After Pakil, the next town in Laguna is Paete. Paete is known for its wood carving industry
and its sweet lanzones. We roam around
the town and we visited several wood carving shops.
We managed to mingle and chat with some wood carvers. As part of their daily routines, they were
busy attending to their items because orders keep on coming. But even if they were focused on their work,
they still managed to accommodate us and converse with us for some time.

Anyway, there are many wood carving shops that lined within
a particular street. If you are looking
for good items at a cheaper price, this town is just a couple of hours away
from Manila. They prices of wood statues
in Manila are higher compared with the prices here in Paete. Besides, you can also ask for a customized
wood statue whenever you desire. From
life-size statues to about the size of your palm, the different stores here may
have something to offer that may fit your liking.


Before we left his shop, he asked me to take some pictures
of a couple of his artworks because a writer would be publishing an article
about him and his work. I gladly gave in
to his request and we had a good time with the shot.
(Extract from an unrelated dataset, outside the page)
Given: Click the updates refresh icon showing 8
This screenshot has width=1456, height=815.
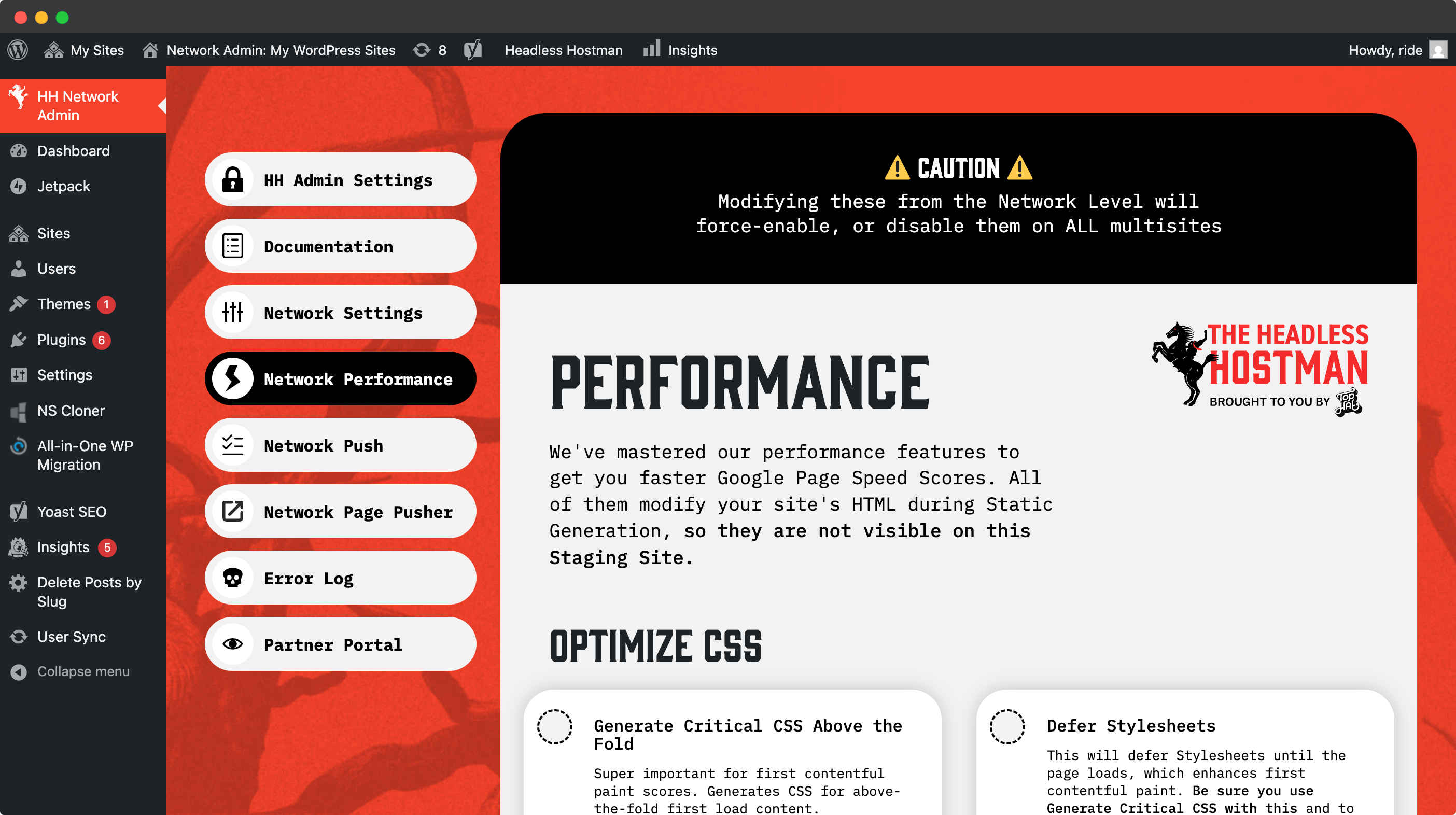Looking at the screenshot, I should pyautogui.click(x=422, y=50).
We had our lunch near the marketplace in Paete. There are several food stalls to choose from
and they offer a wide array of food to choose from. One will right away get acquainted with the
food in this place because all those meat and fish dishes are the same as in
the city.
When we visited the church of Paete, the townfolks here are
busier than those in Pakil. Inside the church, they were busy preparing the
statues of saints most of which were Virgin Mary. The different life-sized statues lined up the
isle of the church towards the altar which each group or family attends to
their own statue. The towns of Pakil,
Paete, and Pagsanjan are observing the same festivity and each town has its own
preparation to make. And when we were
through shooting inside the church, we went directly towards the town of Pagsanjan. Since it was already noon, we might not be
able to reach the town of Pagsanjan in time if we will pass the two other
towns. So we defer the visit to the next
two towns and proceed to Pagsanjan right away.
The moment we reached the town of Pagsanjan, we made no
haste in entering its church. And true
enough to the words of a local in Paete, Pagsanjan holds the most number of
statues to be used in a procession and they are more well decorated. We spent a long time taking pictures of the
statues which were placed in a particular side of the church for public
visitation and viewing. After taking
pictures, we asked permission to climb the church bell tower and we were thankful
that it was open and we were given permission.
Just like those century old churches around the country, this one also
has several huge bells at the top level of the tower. At this vantage point, the main streets of
the town can be seen. The rush of the
wind at the top of the tower was refreshing except for one thing, the smell of
guano. Just like in the province where I
grew up, we used to climb the belfry when I was still an altar boy. During school days, we used to gather guano
or bats dung at the belfry in order to fertilize our school’s plants. And just like here in Pagsanjan’s belfry,
bats make it their own dwelling place and the smell of guano is very much in
the air.
The moment we were through with our visit at
Pagsanjan’s church, we went to the nearby bridge and we were asked by locals to
try a boat ride towards Pagsanjan falls.
So, this is the place where we should take a ride towards the
falls. Since we were not up to visit the
falls and our cameras will definitely get wet, we beg off and opted to watch
kids having their stunts at the bridge towards the river. And before going home, we indulged ourselves
with a serving of Pagsanjan’s famous halo-halo and puto bumbong.